Many times it seems that even though I seek the company of students I also hold an expectation that these Seekers have the same thirst for knowledge because they will apply what they are learning to their life and experience growth and expansion. They will gain personal gnosis about the topics they learn about and use it to make changes to their life and / or within themselves causing their own expansion and growth as a spiritual being. I become friends with the person that they might be, or the person that they could potentially be, not necessarily the person they are at the time we encounter each other. It isn’t that I do not “see” who they are in that moment of our first meeting; it is that I “see” them in that moment, as well as, who they could be in the future, the “better” version of themselves.
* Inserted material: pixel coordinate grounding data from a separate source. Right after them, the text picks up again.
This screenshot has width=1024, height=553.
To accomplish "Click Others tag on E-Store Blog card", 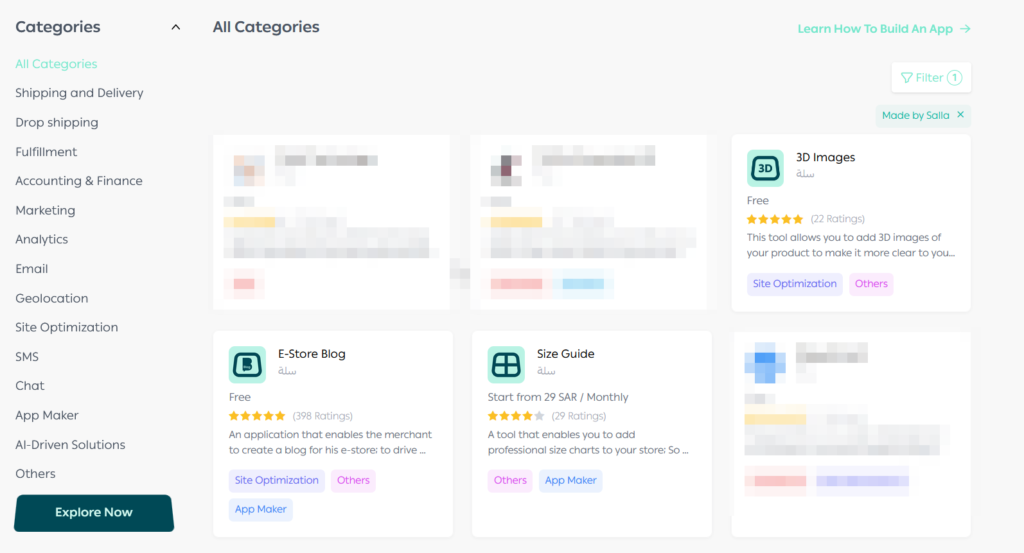I will pos(353,481).
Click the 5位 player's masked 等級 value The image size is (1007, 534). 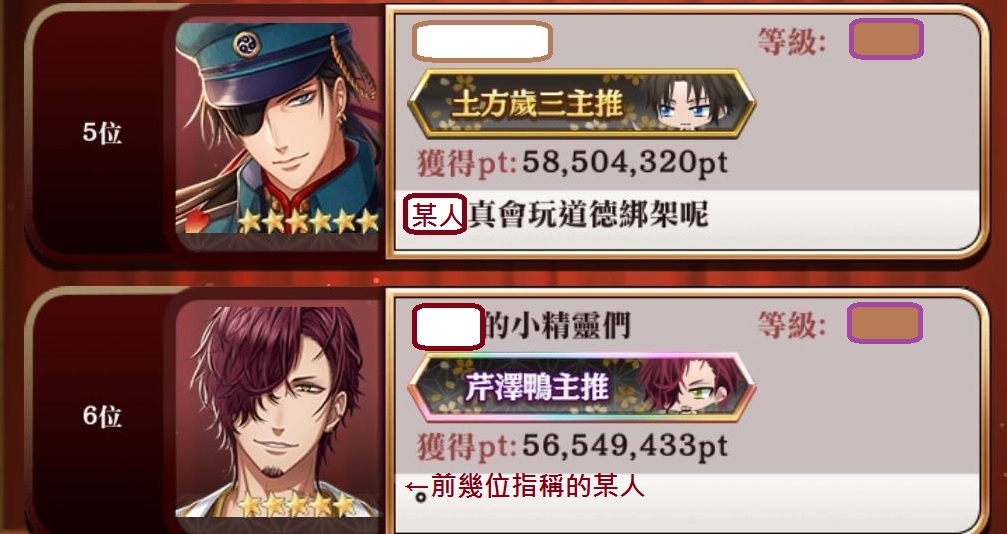coord(886,39)
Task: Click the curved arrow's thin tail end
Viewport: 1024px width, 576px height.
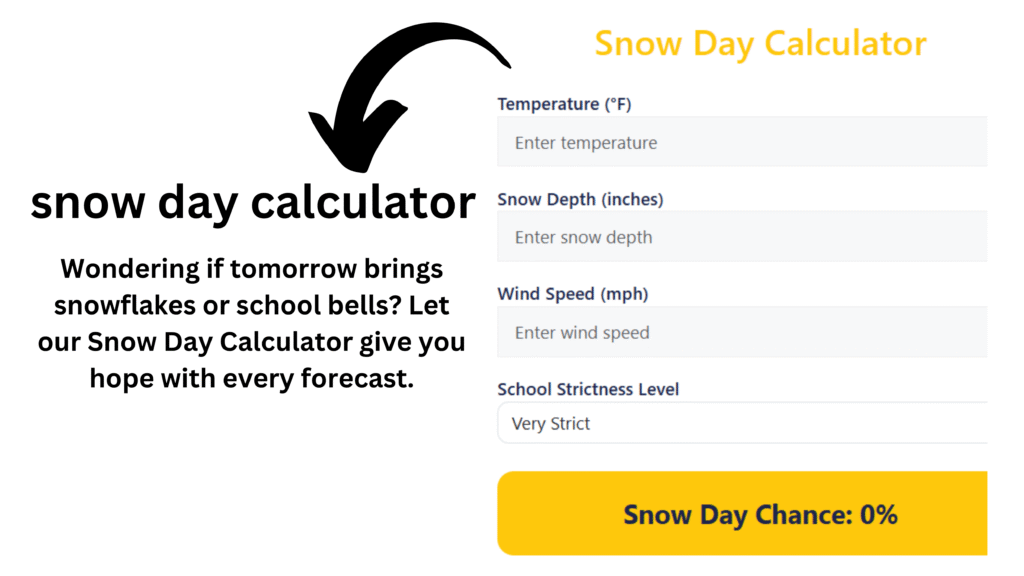Action: 502,60
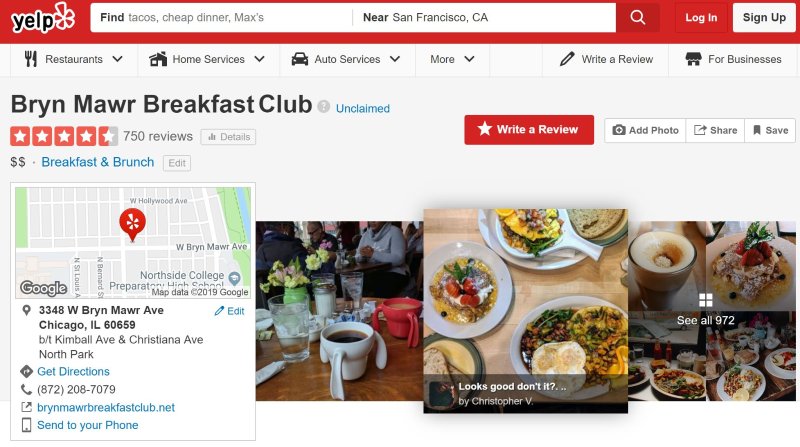The height and width of the screenshot is (447, 800).
Task: Click the question mark icon beside business name
Action: pos(323,106)

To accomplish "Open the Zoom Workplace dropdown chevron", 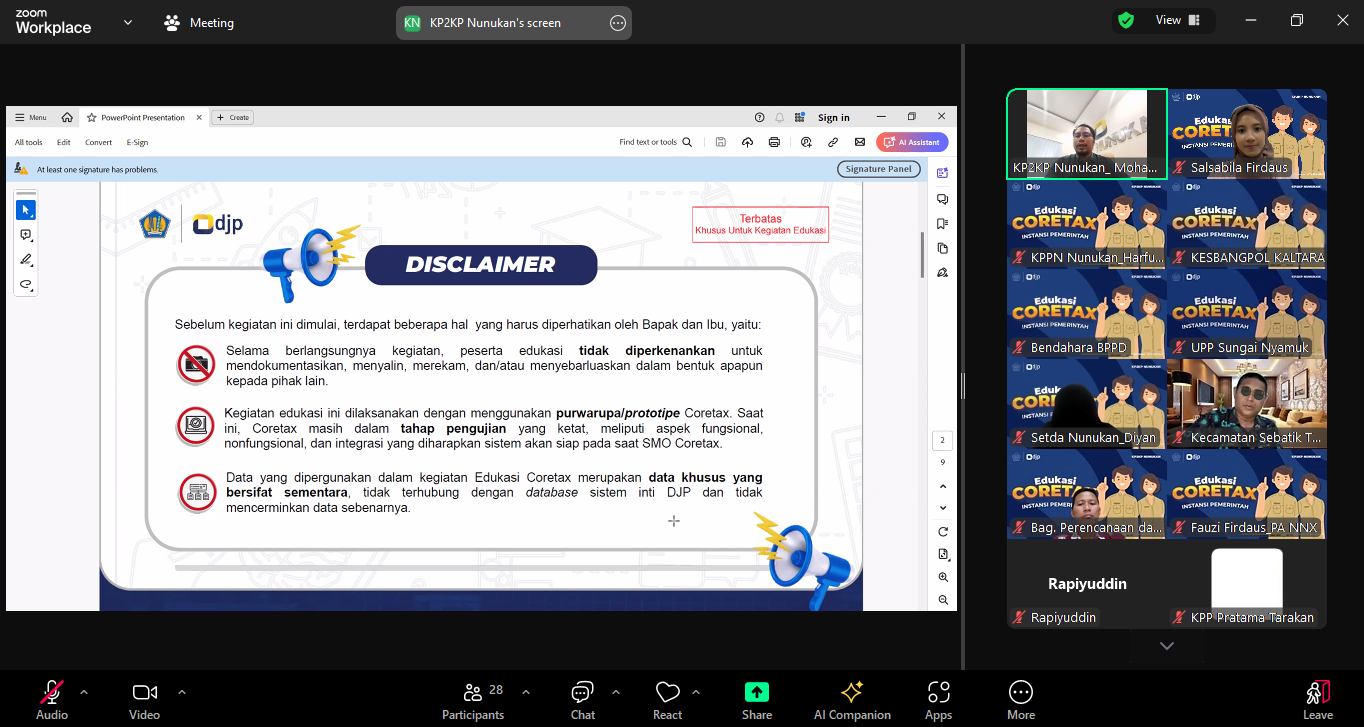I will point(128,22).
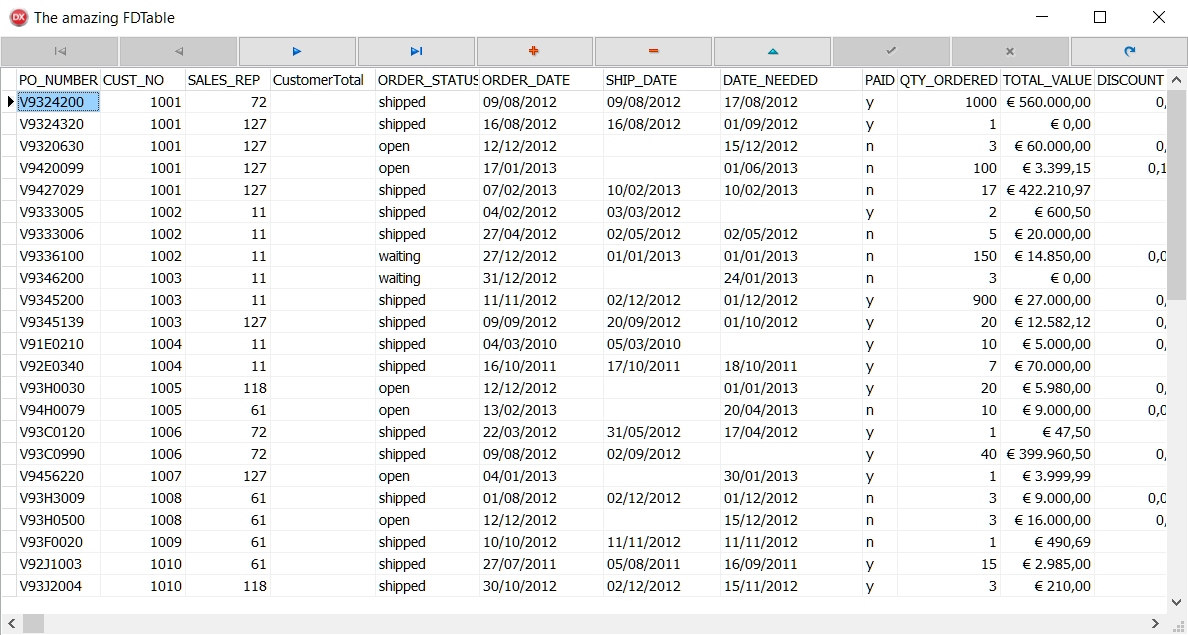The height and width of the screenshot is (635, 1188).
Task: Refresh data with the refresh button
Action: pos(1129,51)
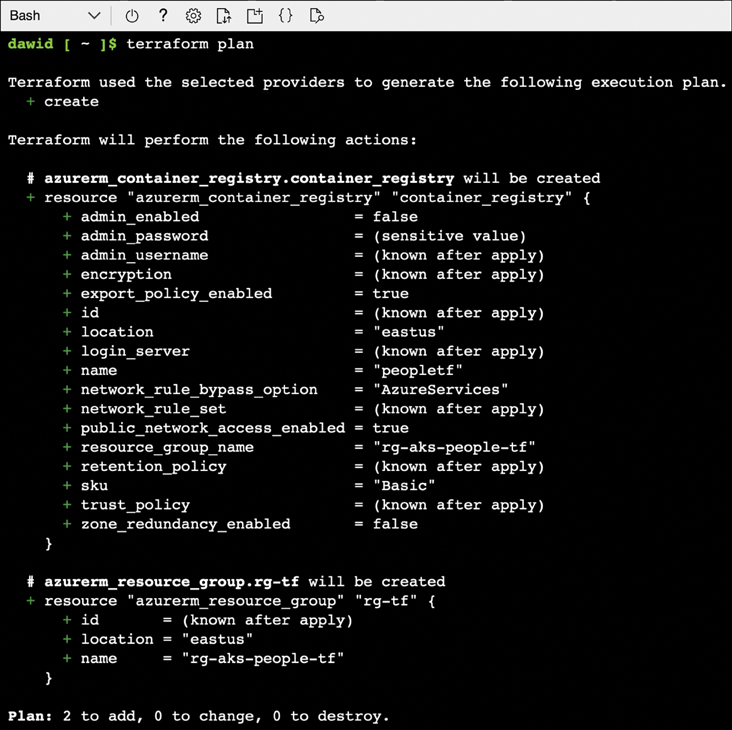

Oh, I acknowledge and understand that their growth could take anywhere from mere moments to several years, but I am always willing to invest my time, emotions, and energy in them because I know that as we are in each other’s company we will be growing together through our shared experiences, individual experiences that we reveal to each other, the personal gnosis that we discuss and the exchange of opinions and perspectives. I enjoy the journeys I have with my “friends”.
Unfortunately this personal tendency of befriending an individual based on their potential “better” self has led to many great disappointments for me lately. I have come to realize that not everyone desires to grow spiritually, emotionally, or mentally and are content in staying the same person as they were the moment we met and I just don’t understand it. Sometimes the person will talk as if they are interested in personal or spiritual growth, but when I examine their thoughts, their words, and their actions; there is a great contradiction between what they say they desire and what they live. These individuals will consume the knowledge with great hunger, but will not apply what they have learned. Sometimes it seems as if they are not conscious of the great gap or are unaware of the contradiction, so I will bring it up in conversation, but on some level of their being there is a resistance to making a change. There is a fear too great for them to face and so they remain stagnated, while I continue to work with my own improvement, putting in the time and energy so that I might continue my personal evolution. When this occurs a fissure is created between us and it seems that I am the only one who sees it because I am the only one who works at trying to bridge it. It exhausts me. It exhausts me so much that at some point, that point being undefinable because it depends on the relationship and situation, I stop working on bridging it and recognize that I do not want to be the only one responsible for making the relationship work. For me relationships are partnerships where each individual engaged in it contributes to its success or failure and when that exchange is compromised or absent then the relationship is no longer a partnership, if it ever was, and becomes something I do not want to be a part of.
I realize that my initial approach to relationships needs to be reevaluated. While it is a benefit to “see” an individual’s potential, or the person that they might be some point in the future, it would benefit me to focus on the person that they are at the moment we encounter each other. Perhaps by doing this I might be able to dodge such heavy and heart wrenching disappoints.